Oggi i brand sono quindi chiamati a diventare editori e a creare contenuti. Quali sono le strategie che potrebbero adottare per rispondere con successo a questa nuova necessità?
Devono senz’altro utilizzare i loro social come se fossero dei palchi, come se fossero un loro piccolo teatro dove possono e devono far succedere qualcosa perché questi teatri sono pieni di persone, come se avessero un’audience. I brand, quindi, devono arricchire il loro modo di comunicare. Se prima una pubblicità televisiva veniva pianificata una tantum e poi si aspettava la stagione successiva, oggi i brand possono parlare tutti i giorni con il mondo che li può ascoltare sulla rete. Possono avere l’opportunità di trovare nuovi clienti, diventando evidentemente rilevanti. Quindi il mio consiglio è: utilizzare in primo luogo i canali social nel migliore dei modi strutturati secondo piani editoriali con una sequenza di contenuti settimanali saggiamente alternati tra post di prodotto e post rilevanti, interessanti, divertenti, capaci di creare veramente non più un rapporto tra brand e cliente, ma tra il brand e la sua community interattiva e propositiva. Il brand deve diventare un love brand: qualcosa in cui mi ci ritrovo, mi piace, devo capire che in qualche modo mi sta comunicando qualcosa che intercetta i miei gusti, il mio stile di vita, i miei valori.

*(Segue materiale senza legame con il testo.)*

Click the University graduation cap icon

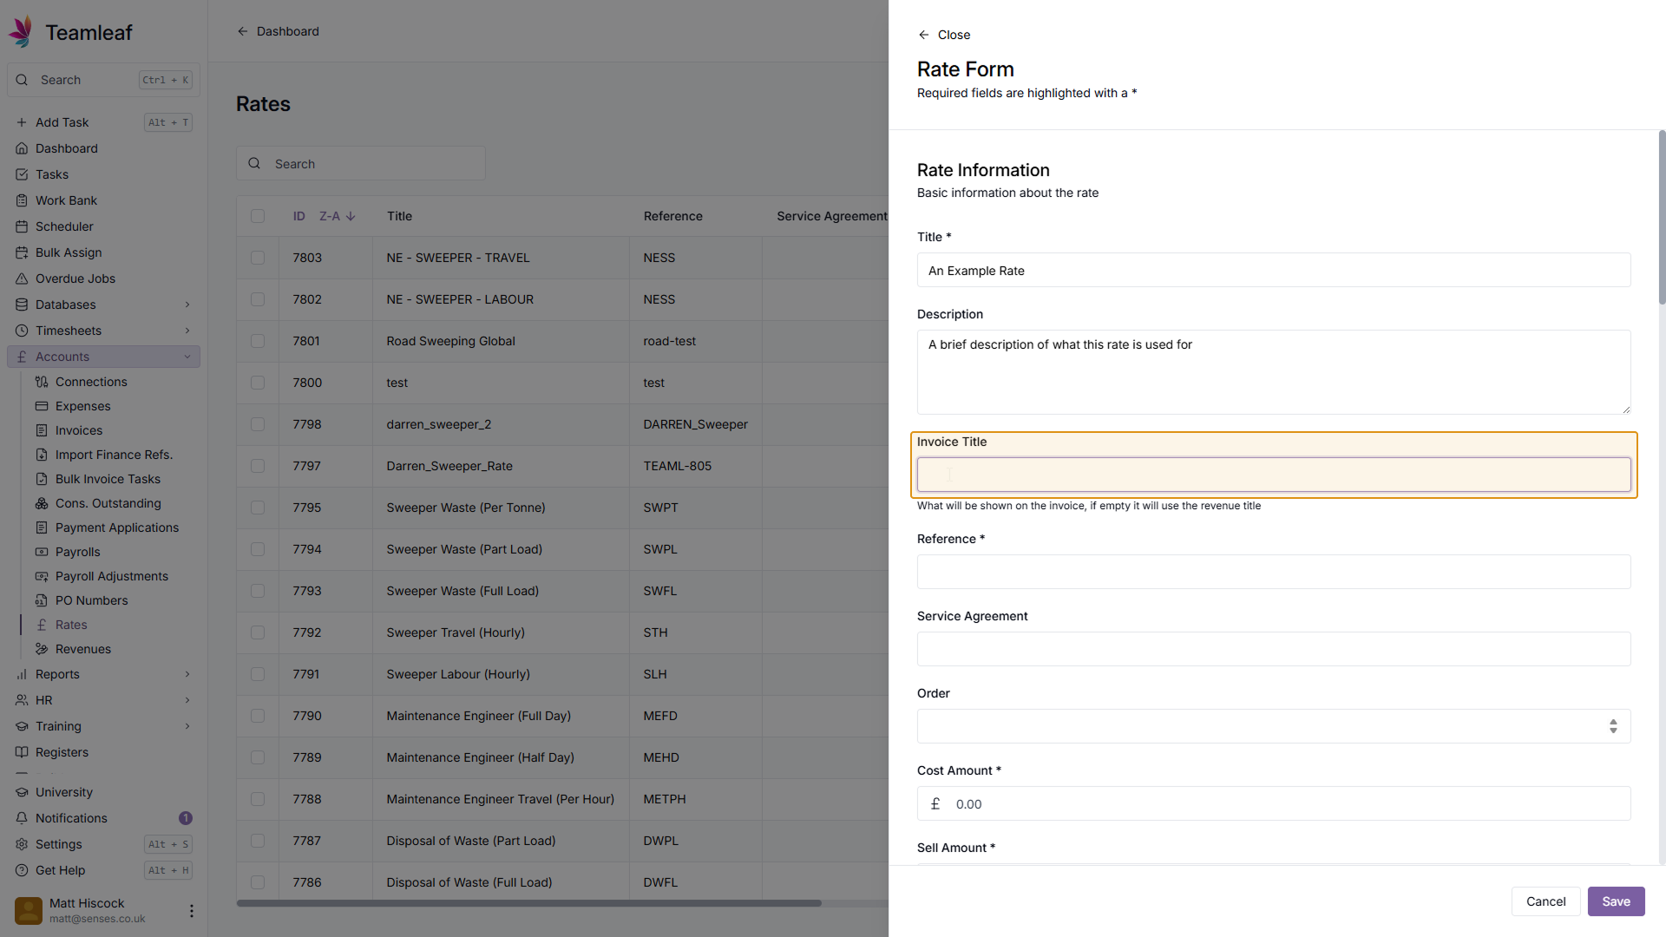(22, 792)
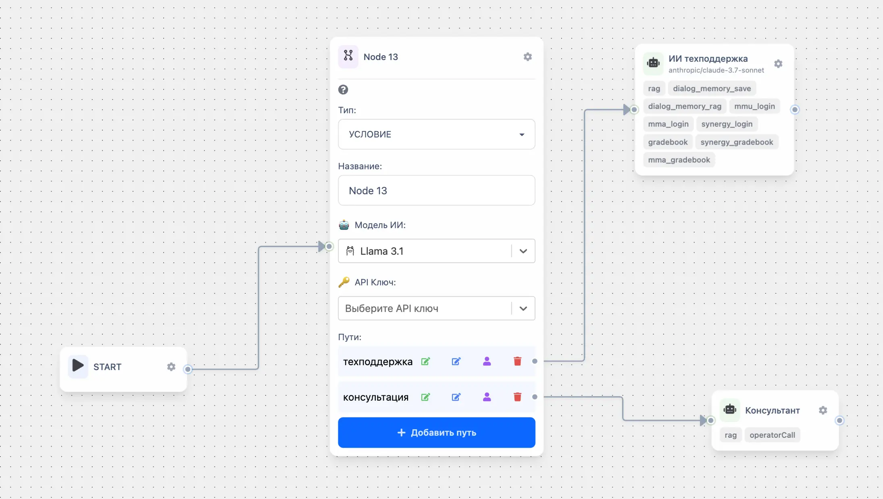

Dato questo nuovo panorama che si presenta di fronte ai brand i linguaggi del branded content negli ultimi anni come si sono sviluppati ed evoluti?
I linguaggi sono cambiati senz’altro in termini di tono di voce. Una volta il brand si faceva dare forse un po’ più del ‘Lei’ e oggi si fa dare del ‘Tu’. Una volta poiché c’erano solo la TV, la radio, l’affissione per parlare con i potenziali consumatori era un po’ più distante e raccontava qualcosa del suo prodotto in modo più passivo, senza una risposta da parte dei clienti. Oggi invece si costruisce una forma di dialogo: non ti dico più qualcosa che tu devi ascoltare ma io e te dialoghiamo e tu, proprio in quanto consumatore, mi puoi dare dei consigli, puoi addirittura criticarmi, in un processo costruttivo per migliorare il mio prodotto.